The league is exploring the possibility of adding two more playoffs teams – one from each conference – bringing the total number of playoff teams to 14.
"That is under serious consideration," NFL Commissioner Roger Goodell said in a recent interview. "We think it's one of the great things about the NFL, besides the fact that it's unscripted. Every team and their fans start the season with hope."
Ravens Owner Steve Bisciotti discussed the idea of adding playoff teams during Wednesday's "State of the Ravens" press conference, and indicated that a change could be coming.
"They're talking about expanding the playoffs. It seems to be gaining momentum – adding a seventh team per conference," Bisciotti said.
He did not specify whether he's in favor of expanding the postseason, but spoke more about the logistical considerations of the move.
By adding a seventh playoff team per conference, the NFL would change the playoff structure so that only the top seed in each conference has a first-round bye. Currently, the top two teams in each conference have first-round byes. There would then be a total of six games on the opening playoff weekend, rather than four wild-card games in the current format.
The advantage of adding playoff teams is two-fold: It creates more playoff games and opportunities for additional revenue. It also keeps more teams in the playoff hunt throughout the 16-game regular season, giving fans a reason to stay invested all year even if their team is struggling.
From Bisciotti's perspective, one of the issues to consider is the challenge of selling playoff tickets on short notice. By increasing the number of teams, the playoff picture would be murky until the final weeks of the regular season, creating a challenge for teams to move a large quantity of tickets in a matter of days.
"When you expand, then it's going to mean that there's going to be six other teams that are still in the running that are going to be asking their fans to send in that [playoff ticket]* *money in December to be prepared to have that ticket in hand if you're right back in at the end of the season." Bisciotti said.
Selling playoff tickets was an issue this year as the Packers, Bengals and Colts all struggled to avoid having the game blacked out locally. The Packers rarely have trouble selling seats, but they made the playoffs by winning three of their last four games after their postseason hopes were grim earlier in the year.

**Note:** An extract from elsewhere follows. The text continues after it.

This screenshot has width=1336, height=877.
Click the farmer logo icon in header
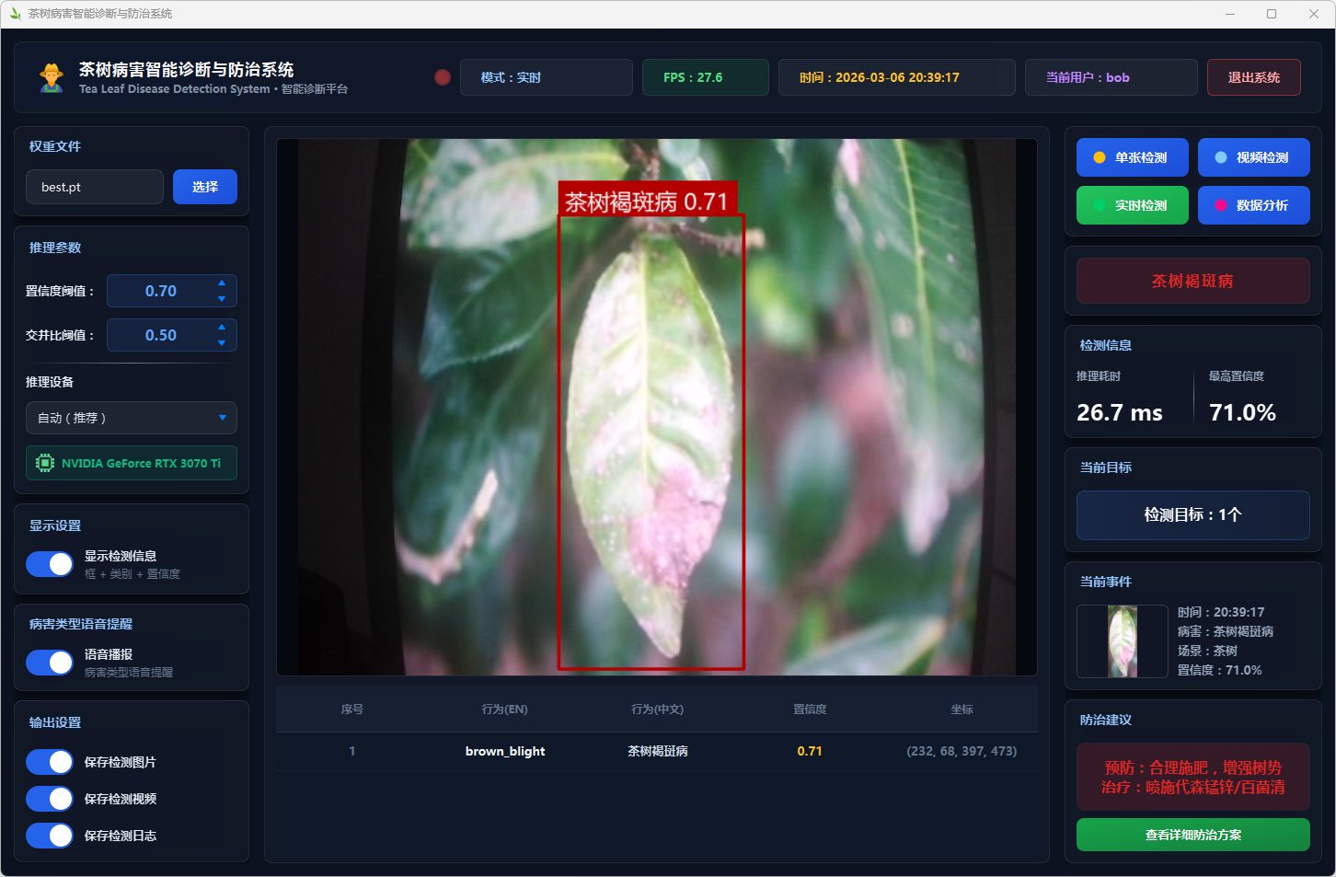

"It's not really a lack of a demand as much as it is a logistics problem," Bisciotti said.
"It really came down to the logistics of people come December, and they're 6-6, and they say, 'I'm not paying that $600 for two rounds of playoffs.' And I don't know how you deal with that. But they all sold out, but you only get a week to do it."
The Ravens have never had an issue selling tickets in the regular season or playoffs, as they have sold out every home game in franchise history. The renewal rate for Ravens' season ticket holders is around 98-99 percent, Bisciotti said, and there is also a waiting list to buy season tickets.
"We're very fortunate here, and we thank the fans for that," Bisciotti said. "Other teams struggle a little bit more; that's their problem."